Toutefois, les enquêtes sur les conditions de travail révèlent aussi que la nature de ces

métiers s’est modifiée. Désormais, 61 % de ces employés déclarent occuper un emploi

nécessitant une réponse immédiate à une demande extérieure et ne devant pas toujours

appliquer des consignes, contre 35 % en 2005. Ce profil d’emplois peu automatisables a

également augmenté parmi les techniciens (62 % contre 47 % en 2005) et, dans une

moindre mesure, chez les cadres (48 % contre 43 %).
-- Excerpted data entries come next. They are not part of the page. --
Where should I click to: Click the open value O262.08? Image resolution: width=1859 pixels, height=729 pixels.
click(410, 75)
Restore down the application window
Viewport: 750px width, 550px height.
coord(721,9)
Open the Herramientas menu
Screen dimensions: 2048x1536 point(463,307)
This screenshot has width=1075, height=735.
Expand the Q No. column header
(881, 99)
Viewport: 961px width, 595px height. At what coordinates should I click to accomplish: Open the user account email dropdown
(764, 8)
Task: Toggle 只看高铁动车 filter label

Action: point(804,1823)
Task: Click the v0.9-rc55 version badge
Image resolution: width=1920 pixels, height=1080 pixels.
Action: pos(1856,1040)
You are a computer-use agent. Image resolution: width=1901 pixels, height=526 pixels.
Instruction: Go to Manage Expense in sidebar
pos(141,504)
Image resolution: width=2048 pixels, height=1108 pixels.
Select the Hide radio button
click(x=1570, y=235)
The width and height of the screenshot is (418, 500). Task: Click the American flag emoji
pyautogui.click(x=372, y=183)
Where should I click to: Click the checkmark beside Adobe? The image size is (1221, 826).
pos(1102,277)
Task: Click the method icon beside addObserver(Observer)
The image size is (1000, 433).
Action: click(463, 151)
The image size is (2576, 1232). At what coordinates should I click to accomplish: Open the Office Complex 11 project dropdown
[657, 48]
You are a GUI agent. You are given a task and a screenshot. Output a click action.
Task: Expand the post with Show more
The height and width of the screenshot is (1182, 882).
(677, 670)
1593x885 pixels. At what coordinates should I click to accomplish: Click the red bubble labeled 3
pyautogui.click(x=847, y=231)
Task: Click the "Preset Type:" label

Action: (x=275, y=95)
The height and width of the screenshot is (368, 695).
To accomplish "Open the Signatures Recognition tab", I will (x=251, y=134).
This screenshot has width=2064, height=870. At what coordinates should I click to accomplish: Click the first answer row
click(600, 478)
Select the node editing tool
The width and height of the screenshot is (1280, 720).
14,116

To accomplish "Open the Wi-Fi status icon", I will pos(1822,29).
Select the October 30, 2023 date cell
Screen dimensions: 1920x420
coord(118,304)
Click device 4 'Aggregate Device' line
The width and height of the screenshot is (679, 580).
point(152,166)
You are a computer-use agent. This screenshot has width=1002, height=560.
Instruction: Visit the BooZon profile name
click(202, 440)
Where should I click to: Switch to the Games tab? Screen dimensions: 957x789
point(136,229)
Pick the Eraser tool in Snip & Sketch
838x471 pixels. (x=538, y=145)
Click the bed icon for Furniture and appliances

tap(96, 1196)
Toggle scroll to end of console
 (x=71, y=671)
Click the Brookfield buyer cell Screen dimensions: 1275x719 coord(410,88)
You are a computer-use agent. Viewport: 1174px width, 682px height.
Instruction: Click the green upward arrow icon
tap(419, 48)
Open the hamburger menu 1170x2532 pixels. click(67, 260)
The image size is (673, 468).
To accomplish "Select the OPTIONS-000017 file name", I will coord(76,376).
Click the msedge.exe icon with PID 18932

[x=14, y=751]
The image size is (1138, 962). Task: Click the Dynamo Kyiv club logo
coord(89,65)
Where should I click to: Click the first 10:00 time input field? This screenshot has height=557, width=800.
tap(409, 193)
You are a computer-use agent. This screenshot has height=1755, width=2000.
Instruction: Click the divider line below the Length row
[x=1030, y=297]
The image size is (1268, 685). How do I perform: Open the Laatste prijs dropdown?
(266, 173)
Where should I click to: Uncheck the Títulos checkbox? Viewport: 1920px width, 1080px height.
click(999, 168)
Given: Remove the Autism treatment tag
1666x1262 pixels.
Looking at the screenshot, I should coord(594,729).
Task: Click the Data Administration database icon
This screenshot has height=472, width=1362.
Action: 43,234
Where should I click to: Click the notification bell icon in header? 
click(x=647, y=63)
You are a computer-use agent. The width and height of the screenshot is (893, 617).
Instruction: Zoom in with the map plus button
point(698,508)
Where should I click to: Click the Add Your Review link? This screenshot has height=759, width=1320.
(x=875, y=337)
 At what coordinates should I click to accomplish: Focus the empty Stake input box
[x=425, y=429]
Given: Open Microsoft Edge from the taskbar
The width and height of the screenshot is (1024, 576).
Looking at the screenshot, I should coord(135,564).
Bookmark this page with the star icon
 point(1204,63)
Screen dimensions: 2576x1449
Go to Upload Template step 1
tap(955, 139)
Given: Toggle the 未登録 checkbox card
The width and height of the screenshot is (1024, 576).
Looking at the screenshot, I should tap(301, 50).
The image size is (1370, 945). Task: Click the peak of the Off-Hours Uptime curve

Les plus récentes technologies numériques en cours et à venir sont susceptibles de modifier

une nouvelle fois les activités de services bancaires. Nul n’est en capacité d’en mesurer

l’impact exactement à l’heure actuelle.

Les experts ne s’accordent cependant pas sur les catégories d’emplois les

plus concernées. Le COE juge que « le progrès technologique continuerait à

favoriser plutôt l’emploi qualifié et très qualifié : parmi les métiers les plus

vulnérables, les métiers surreprésentés […] sont souvent des métiers pas ou peu

qualifiés ». De même, La Fabrique de l’industrie s’attend à une transformation du

travail et de son organisation en créant notamment une demande très forte en

profils qualifiés, conformément à ce qui a été observé en France depuis les années

1980. Les TIC seraient plutôt défavorables à l’emploi des travailleurs qui réalisent

des tâches manuelles et cognitives « routinières », en se substituant en quelque

sorte à ces employés, tandis qu’elles seraient plutôt favorables à l’emploi des

travailleurs qui réalisent des tâches « non routinières », en étant complémentaires

en quelque sorte. L’OCDE, quant à elle, observe un phénomène de polarisation

des emplois à l’échelle de l’Union européenne, du Japon et des Etats-Unis où entre

2002 et 2004, l’emploi peu qualifié et très qualifié a augmenté tandis que le

–– 18 ––

volume d’emplois intermédiaires routiniers y a diminué. Patrick Artus, directeur

de la recherche et des études de Natixis, parle lui aussi d’une bipolarisation de

l’emploi avec le développement de services domestiques peu qualifiés sous l’effet

de la robotisation alors que les postes les plus sophistiqués ne progresseraient plus.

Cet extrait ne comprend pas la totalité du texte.